The Goa Institute of Management (abbreviated as GIM-Goa) is an Indian autonomous business school located North Goa district in the state of Goa. GIM Goa was founded in 1993 by Romuald D'Souza, a Jesuit priest.

==History==
Before founding GIM Goa, D'Souza earlier served as the Director of XLRI, Jamshedpur from 1982 to 1989. In 1987, he founded the Xavier Institute of Management, Bhubaneswar and was its Director till 1993.

GIM began its journey with one classroom of batch size 35 at the V. M. Salgaocar College of Law.

== Administration ==
The school is governed by a board, and offers a full-time MBA (PGDM) program (2 years), PGDM -Healthcare Management Programme (HCM-2 years), PGDM in Big Data Analytics (BDA - 2 years), PGDM in Banking, Insurance & Financial Services (BIFS- 2 years) and Part Time Executive MBA (3 years). It has a full-time "Fellow Programme in Management" (FPM) which is a doctoral programme ideal for individuals seeking academic research and teaching careers as faculty or professors. GIM also conducts Management Development Programs/Corporate trainings for various MNC's, Public & Private sector companies.

== Campus ==

=== Ribandar Campus (1993-2009) ===
Gradually, as the popularity of the programme grew with the student community, the campus was shifted to the heritage building in Ribandar Conservation Area. It was here in the same campus that the Institute really flourished while offering their flagship Postgraduate diploma in Management.

The 350-year-old campus is situated on the banks of the Mandovi River, in the Santa Casa de Misericordia in Ribandar. The building in which the school was is now a heritage conservation area under the care of Government of Goa. The class of 2011 were the last students to graduate from this campus.

=== Sanquelim Campus (2009-present) ===
In 2009, the Institute shifted to a sprawling campus in the lap of nature at Sanquelim. This 50 acre campus and is eco friendly and has a state of the art solar power generation facility to meet the energy requirements of the campus. The water treatment plant ensures retreated water is collected in a common pool and is utilized for maintenance. The pool also has its own flora and fauna with various types of fresh water fish and local birds. The new campus was inaugurated by Shri.
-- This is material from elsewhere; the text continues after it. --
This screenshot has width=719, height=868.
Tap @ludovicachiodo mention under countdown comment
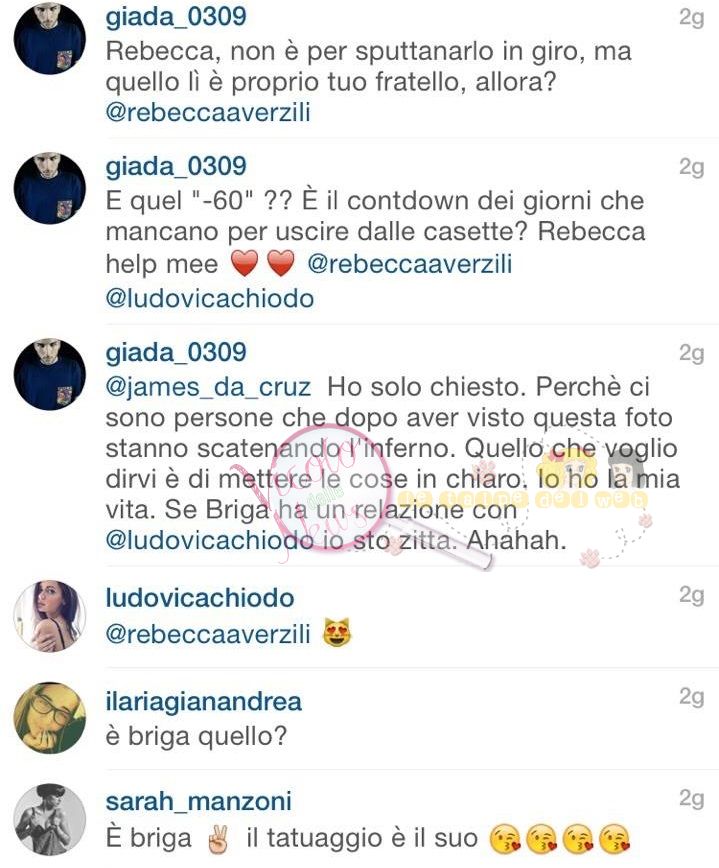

Ashok Sekhar Ganguly, Rajya Sabha MP and former chairman of Hindustan Lever Ltd and Mla of Sanquelim Pratap Prabhakar Gauns.

=== Architecture ===
The GIM Sanquelim campus was structured in such a way so as to enable conditions for interaction, collaboration and open dialogue. The architecture is characterized by vast corridors with room for ample daylight and fresh air. Its open ambience promotes collaboration and problem solving.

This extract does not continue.